When our diet includes vibrant foods loaded with antioxidants, healthy fats, water, and essential nutrients, our body will appreciate it! Chef and organic farmer Susy Massetti (@susy.massetti) recommends including several different foods in your diet to make it as nutritious as possible and substantially slow down the signs of ageing. Read on for a round-up of her go-to options.

Cold compressed olive oil

When it comes to cooking, using high-grade extra virgin olive oil is key.

“Using an olive oil comprised of compressed oils means you are consuming the closest type of oil to the original source. This means all of the high-quality nutrients and potent antioxidant compounds are retained,” Susy explained. “The antioxidants help halt premature aging by preventing free radical production and protect the cells from age-related damage. The anti-inflammatory properties also help reduce unwanted puffiness… This is a very easy dietary switch to make with no effort at all.”

Oily fish

Fish is a staple of the Mediterranean diet—and for a good reason.

“From the age of 25, our collagen production starts to break down causing saggy skin and wrinkles. However, fatty fish, such as sardines, are packed with omega-3 and contain collagen, which can be extracted from the bones, fins, and skin,” noted Susy. “As well as a number of anti-inflammatory properties to keep cells supple and strong, sardines also contain nutrients such as vitamin D that can become depleted as we age, as well as essential amino acids. In a rush, sardines on toast is a quick and easy meal to make.”

Complex carbs

Swapping regular potatoes for sweet potatoes is a simple way to switch up your diet.

“Whether baked or mashed, sweet potatoes are packed full of vitamin C and vitamin A. In addition, beta-carotene gets converted into vitamin A, which can stimulate collagen production and, in turn, can help diminish the sign of wrinkles,” the chef shared. “Vitamin A can also act as a blockage against free radicals that cause damage to skin cells, as well as prevent breakouts and clogged pores.”

Leafy greens

Superfood leafy greens such as spinach are a great way to boost your skin rejuvenation.

“Crammed full of essential vitamins and minerals, including iron, vitamin C, and vitamin K, spinach can easily be incorporated into a daily diet, by way of an omelette for breakfast, salad for lunch, or as a delicious side sautéed with garlic and seasoning for dinner,” she insisted. “Iron found in spinach helps transport oxygen through the body, helping to maintain healthy cells, skin, nails and hair, while vitamin K can help with the appearance of dark circles.”

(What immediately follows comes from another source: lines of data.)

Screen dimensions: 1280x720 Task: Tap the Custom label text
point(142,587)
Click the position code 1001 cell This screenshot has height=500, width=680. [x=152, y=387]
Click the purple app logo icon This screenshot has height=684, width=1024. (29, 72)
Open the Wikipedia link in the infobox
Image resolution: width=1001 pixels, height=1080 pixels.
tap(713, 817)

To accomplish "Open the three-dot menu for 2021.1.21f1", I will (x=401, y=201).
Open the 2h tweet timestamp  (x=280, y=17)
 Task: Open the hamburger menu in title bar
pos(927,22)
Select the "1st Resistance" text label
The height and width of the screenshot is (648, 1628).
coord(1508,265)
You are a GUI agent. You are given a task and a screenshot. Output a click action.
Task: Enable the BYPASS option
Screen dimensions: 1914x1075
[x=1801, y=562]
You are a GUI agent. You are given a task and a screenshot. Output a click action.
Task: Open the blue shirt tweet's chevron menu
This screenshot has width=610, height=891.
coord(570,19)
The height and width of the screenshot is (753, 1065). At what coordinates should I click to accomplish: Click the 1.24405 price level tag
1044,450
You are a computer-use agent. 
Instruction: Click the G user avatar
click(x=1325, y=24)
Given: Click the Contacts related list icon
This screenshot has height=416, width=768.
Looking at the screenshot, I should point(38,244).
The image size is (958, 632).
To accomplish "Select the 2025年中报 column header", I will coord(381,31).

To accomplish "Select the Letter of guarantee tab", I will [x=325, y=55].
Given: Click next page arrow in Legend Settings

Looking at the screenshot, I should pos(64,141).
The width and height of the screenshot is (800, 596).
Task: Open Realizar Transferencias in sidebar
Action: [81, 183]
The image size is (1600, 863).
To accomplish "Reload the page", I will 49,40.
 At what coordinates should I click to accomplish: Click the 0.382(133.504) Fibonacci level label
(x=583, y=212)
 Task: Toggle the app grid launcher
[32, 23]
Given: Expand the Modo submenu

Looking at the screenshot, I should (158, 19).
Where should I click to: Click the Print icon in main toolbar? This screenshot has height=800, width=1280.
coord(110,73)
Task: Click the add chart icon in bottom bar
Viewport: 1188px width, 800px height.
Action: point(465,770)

Zucchini, also known as courgette, is incredibly versatile and great to include in dishes such as pasta and risotto.

“They are high in fibre and low in carbohydrate, which means they will fill you up. Zucchini contains lutein and zeaxanthin, which are powerful antioxidants that are considered beneficial to the skin. Their antioxidant anti-inflammatory properties boost skin protection from UV rays, improving skin tone and reducing dryness,” added Susy.